It's Dangerous For Free Speech When We Confuse Leakers With Spies
from the they're-not-the-same dept
We’ve tried to make similar points a few times in the past about our concern with the Obama administration going after whistleblowers and the journalists who publish their leaks by using the Espionage Act more than all other Presidents in history, combined (more than twice as much, actually). But the NY Times has a great piece highlighting how the federal government now seems to completely blur the lines between being a leaker and a spy.
“Obama apparently cannot distinguish between communicating information to the enemy and communicating information to the press,” Mr.

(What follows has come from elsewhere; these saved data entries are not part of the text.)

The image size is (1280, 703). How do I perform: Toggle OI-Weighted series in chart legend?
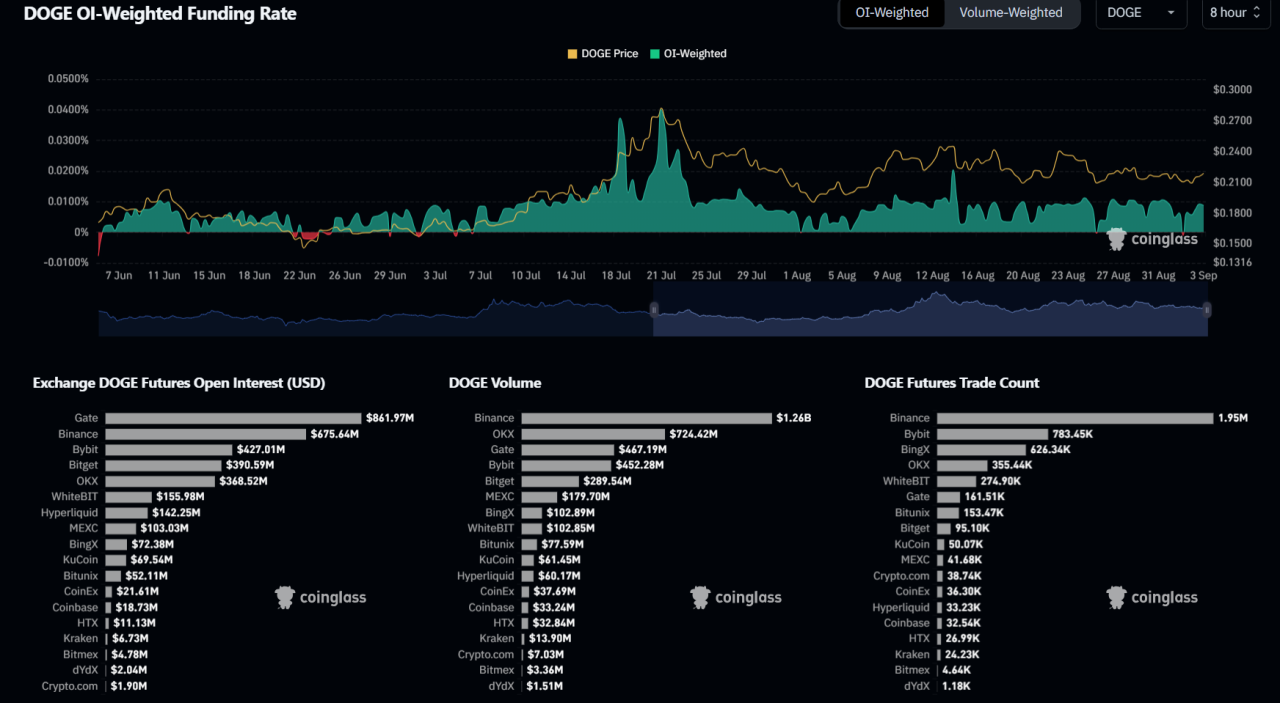coord(694,54)
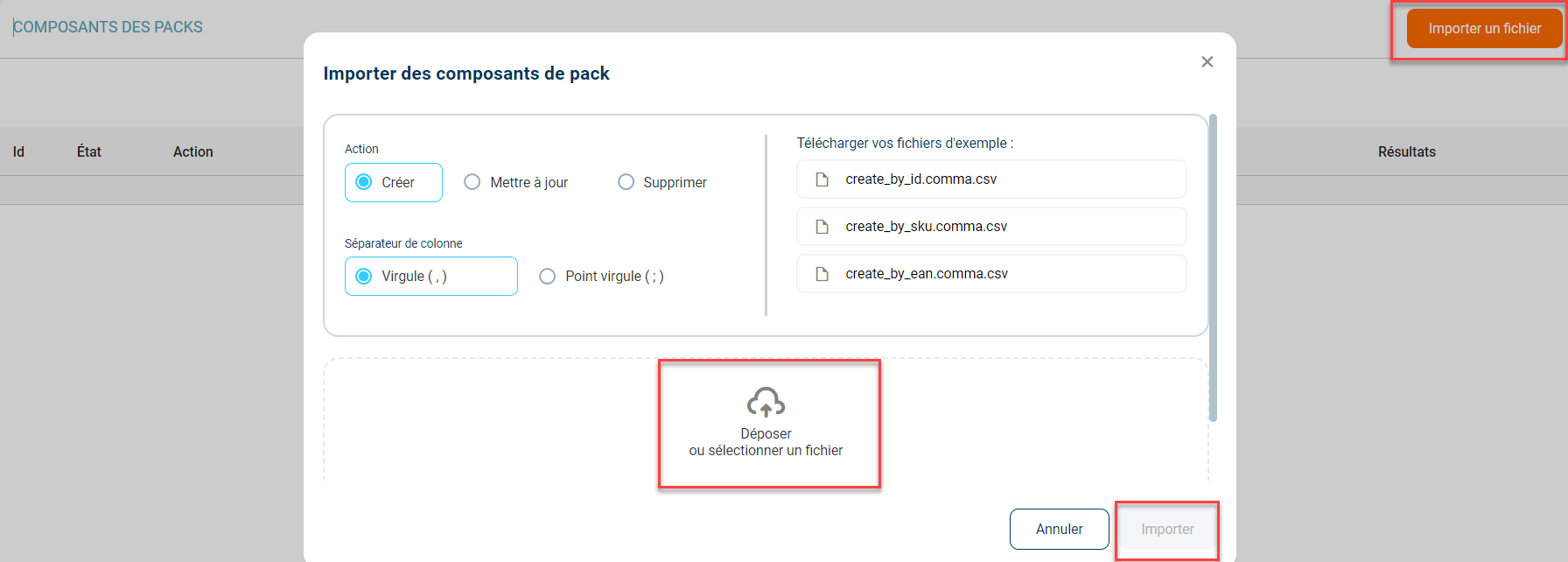This screenshot has height=562, width=1568.
Task: Select the Mettre à jour radio option
Action: [x=472, y=182]
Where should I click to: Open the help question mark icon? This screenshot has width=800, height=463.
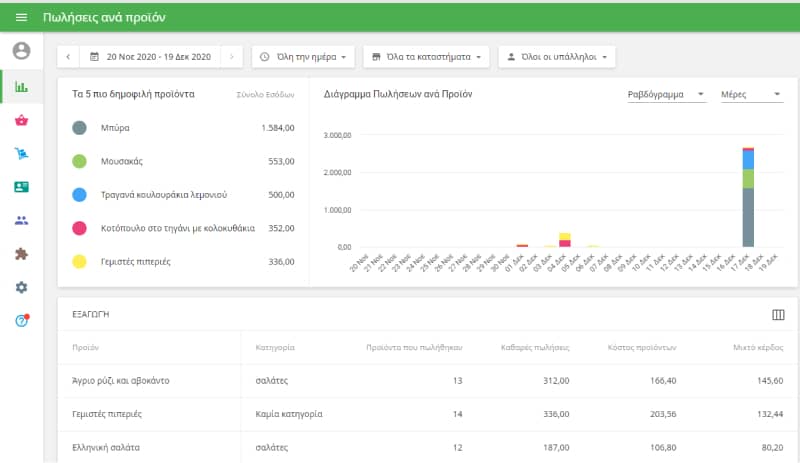pyautogui.click(x=21, y=321)
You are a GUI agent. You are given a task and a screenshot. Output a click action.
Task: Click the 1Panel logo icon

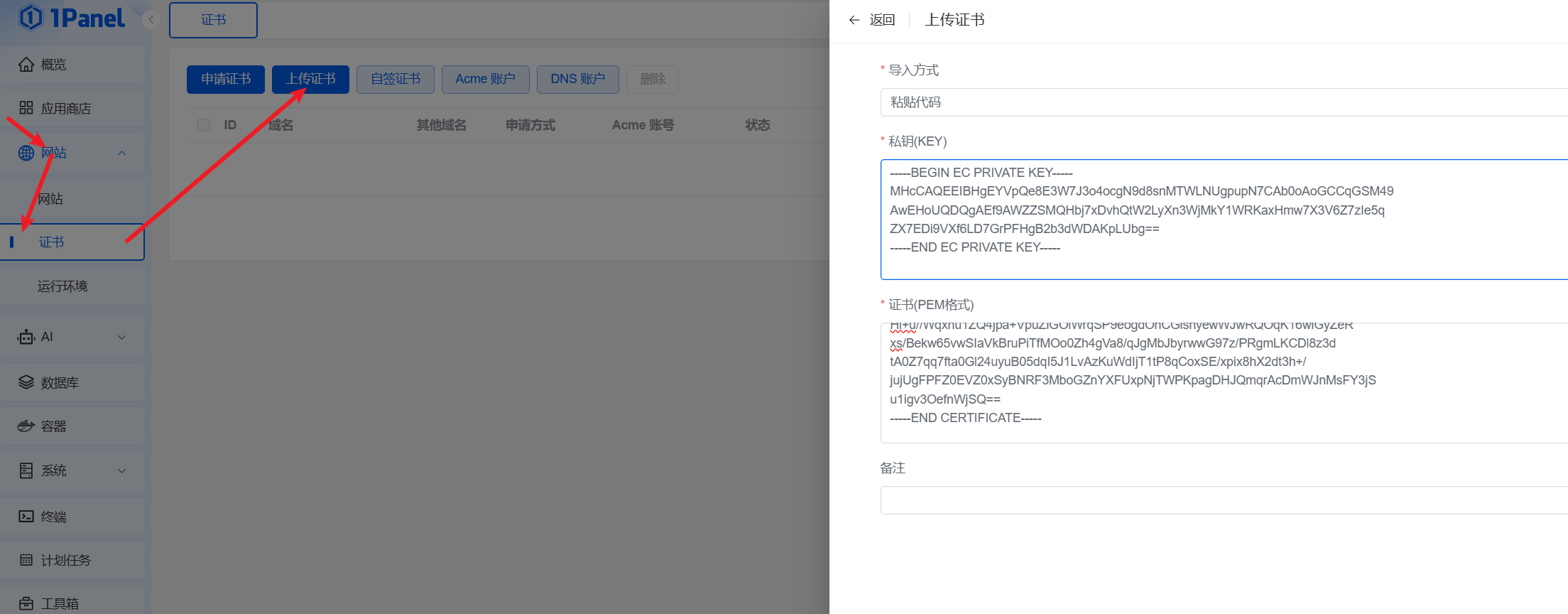(31, 18)
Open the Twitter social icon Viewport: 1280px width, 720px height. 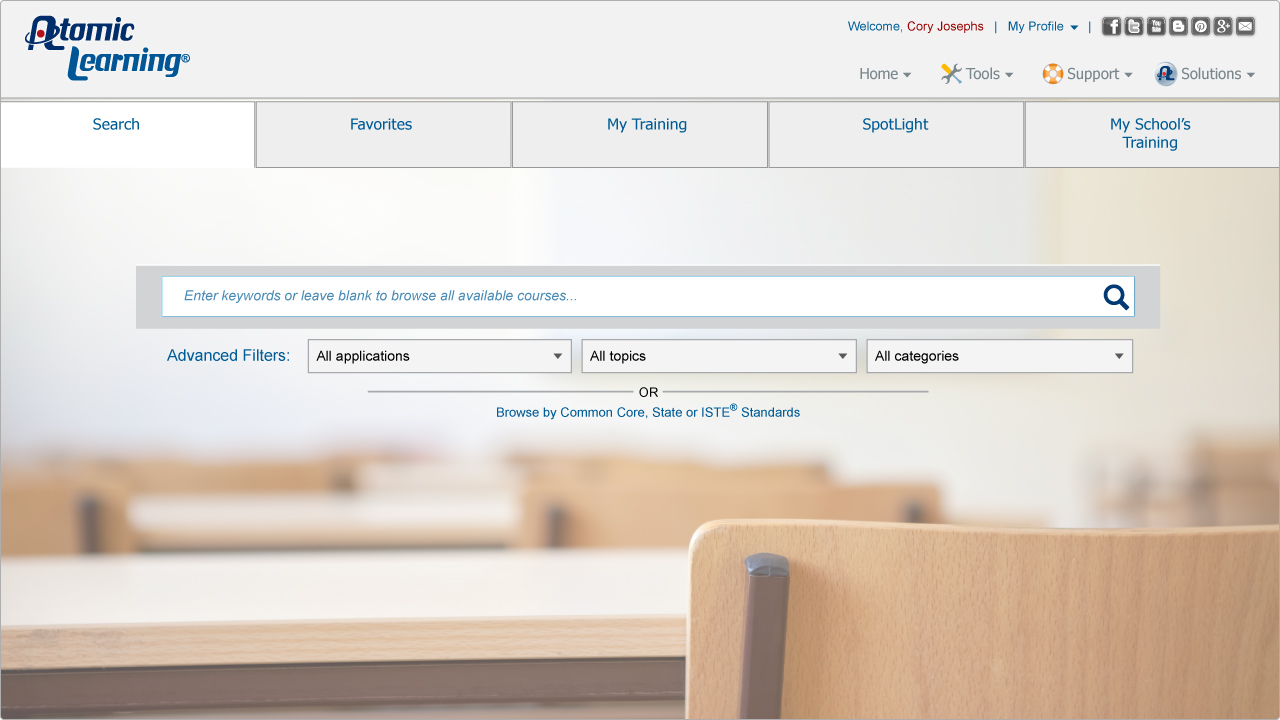coord(1133,27)
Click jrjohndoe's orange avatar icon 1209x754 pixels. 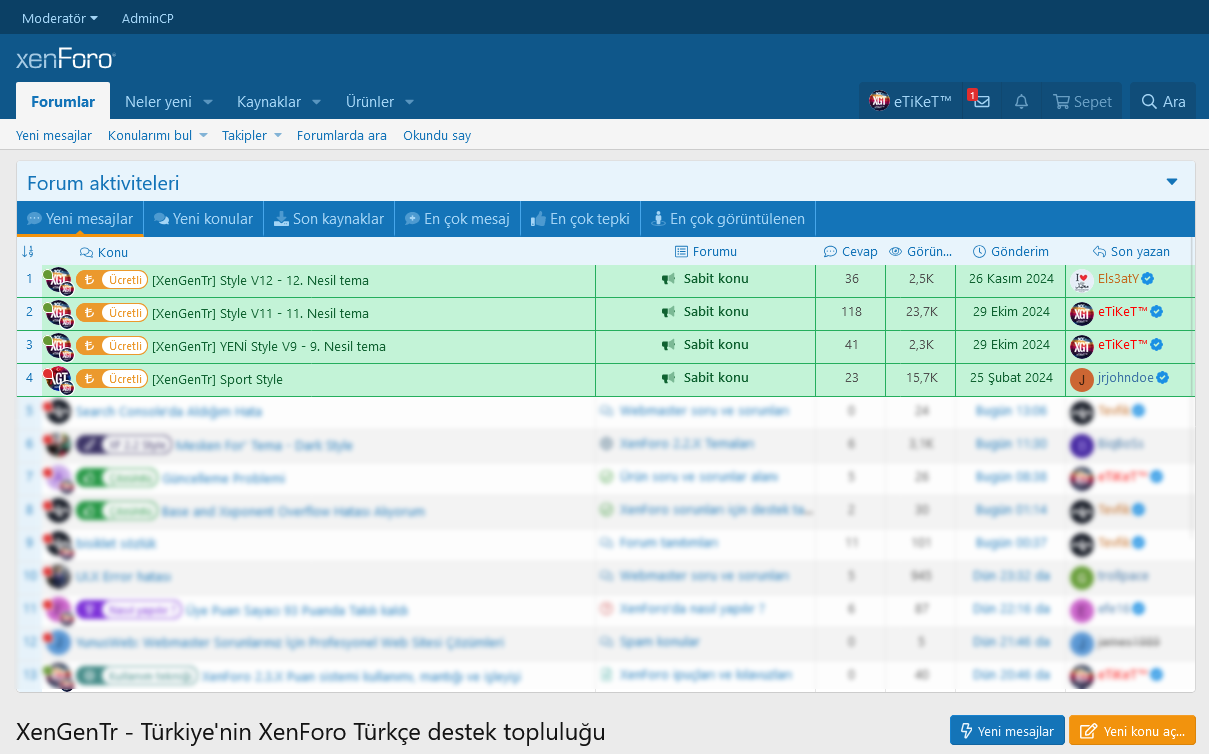[1081, 379]
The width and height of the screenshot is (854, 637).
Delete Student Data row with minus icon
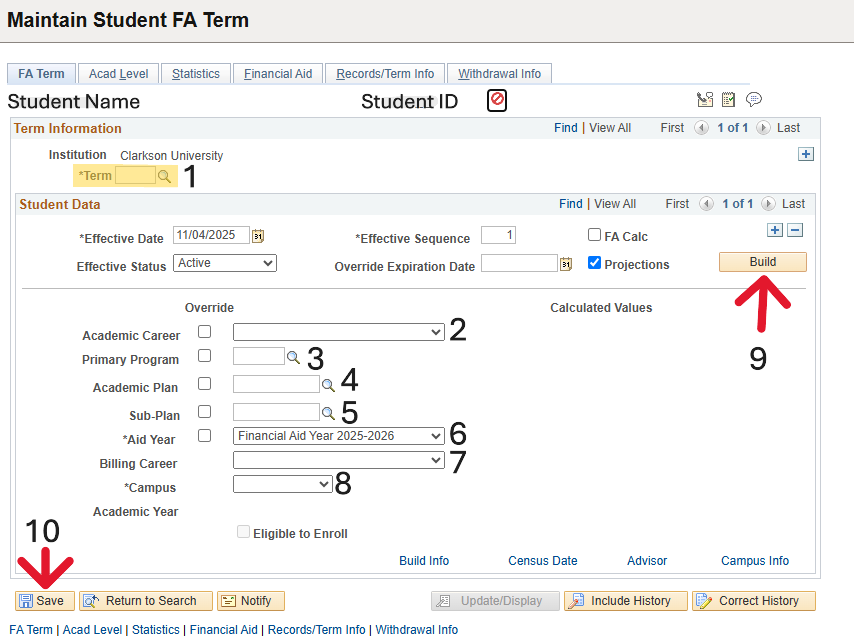795,230
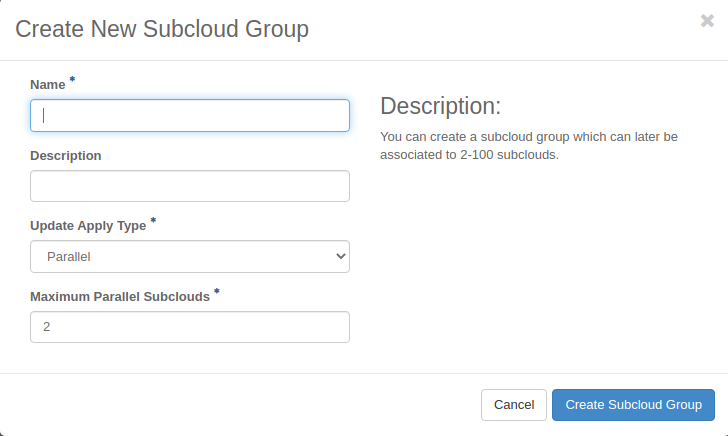Open the Update Apply Type dropdown
This screenshot has height=436, width=728.
click(190, 257)
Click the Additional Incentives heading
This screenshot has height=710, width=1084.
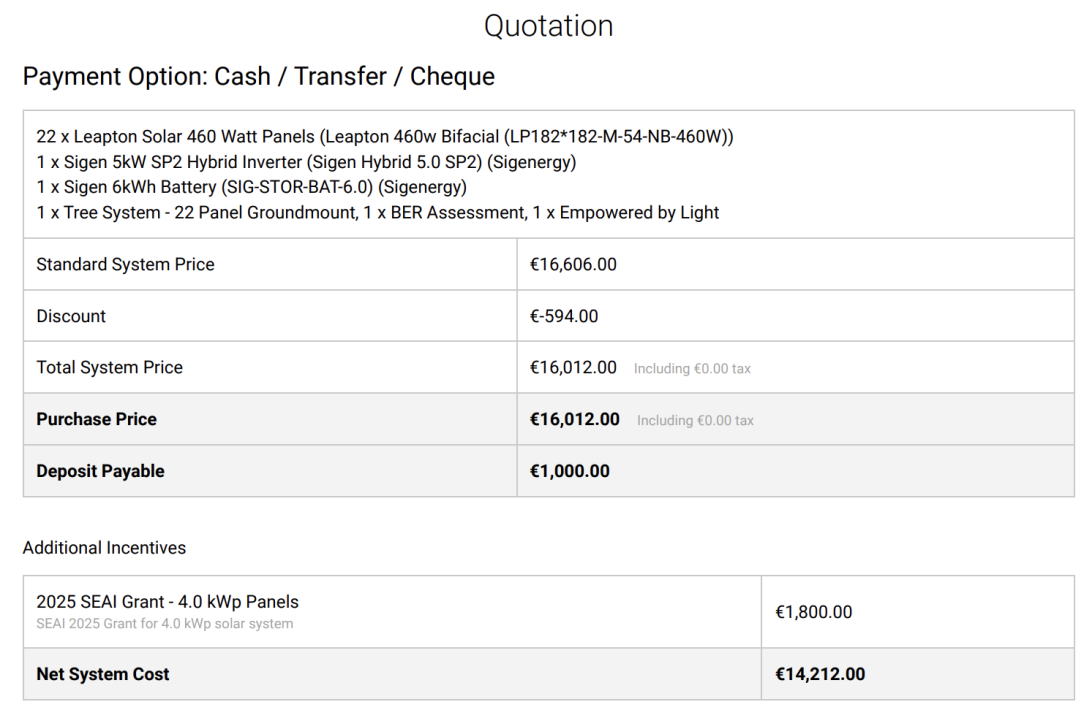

Goodale wrote. “The former is espionage, the latter is not.”
This is dangerous for a whole host of reasons — including having an informed and knowledgeable public. But it’s also dangerous from a First Amendment standpoint. Remember, the First Amendment protects freedom of expression and freedom of the press — and both are closely linked when we’re talking about whistleblowers leaking information to the public via the press. When we start turning the leakers and the press into “spies” we make that much more difficult, and as a result we have a less free society, and a much more controlling and abusive government.
Of course, some would argue that this is the goal. The very same article quotes former Bush administration apologist lawyer John Yoo — infamous in part because of his tortured legal defense, twisting the clear meaning and intent of the Geneva Conventions in order to pretend that the US could use torture as an interrogation technique without violating the rules. Not surprisingly, Yoo doesn’t have any problem at all with condemning leakers as spies.
“Manning’s defenders will say that Manning only leaked information to the 21st-century equivalent of a newspaper, and that he could not have known that Al Qaeda would read it,” Professor Yoo wrote in National Review Online.
“But WikiLeaks is not The New York Times or The Wall Street Journal, and it does not have First Amendment rights,” he added. “Manning communicated regularly with WikiLeaks’ founder and would have known about the group’s anarchic, anti-U.S. mission.”
Of course, Yoo is either woefully ignorant or flat out lying — neither of which makes him look good. First of all, the Manning/Lamo transcripts make it quite clear that Manning had very little communications with Assange. But, even more important, as research from professor Yochai Benkler made clear, prior to Manning’s leaks, Wikileaks was not seen as anti-US in its mission at all. Its earlier leaks had been focused on mostly corporate and government malfeasance around the globe (mostly outside the US), such as with Bank Julius Baer. As Benkler explained:
When you read the hundreds of news stories and other materials published about WikiLeaks before early 2010, what you see is a young, exciting new media organization. The darker stories about Julian Assange and the dangers that the site poses developed only in the latter half of 2010, as the steady release of leaks about the U.S. triggered ever-more hyperbolic denouncements from the Administration (such as Joe Biden’s calling Assange a “high-tech terrorist”), and as relations between Assange and his traditional media partners soured.
In early 2010, when Manning did his leaking, none of that had happened yet. WikiLeaks was still a new media phenom, an outfit originally known for releasing things like a Somali rebel leader’s decision to assassinate government officials in Somalia, or a major story exposing corruption in the government of Daniel Arap Moi in Kenya. Over the years WikiLeaks also exposed documents that shined a light on U.S. government practices, such as operating procedures in Camp Delta in Guantanamo or a draft of a secretly negotiated, highly controversial trade treaty called the Anti-Counterfeiting Trade Agreement. But that was not the primary focus. To name but a few examples, it published documents that sought to expose a Swiss Bank’s use of Cayman accounts to help rich clients avoid paying taxes, oil related corruption in Peru, banking abuses in Iceland, pharmaceutical company influence peddling at the World Health Organization, and extra-judicial killings in Kenya. For its work, WikiLeaks won Amnesty International’s New Media award in 2009 and the Freedom of Expression Award from the British magazine, Index of Censorship, in 2008.
Furthermore, the idea that Yoo has that Wikileaks somehow “does not have First Amendment rights” because it’s “not the NY Times or the Wall Street Journal” makes no sense. It’s just assuming that because one brand is established and another is new that the established one automatically has greater rights than the new one. That’s an argument based on nothing more than historical bias, rather than any sort of recognition of reality. Wikileaks was never focused on the US, but was focused on revealing conspiracies of all kinds — that the US just happened to be involved in many speaks more to problems with the way the US government works, than to Wikileaks itself.
But there’s a larger, more troubling, point in all of this. When we redefine whistleblower and leaker to the point that they’re considered “spies,” and, at the same time, accuse journalists and media outlets of being co-conspirators and not being covered by the same basic rights that we supposedly honor in this country, the further and further we get from the basic ideals of a free and fair society. Again, those in power don’t seem to much care for a free and fair society — because they’re in power. But for people who would like to have a government that actually represents the people, this should be a major concern.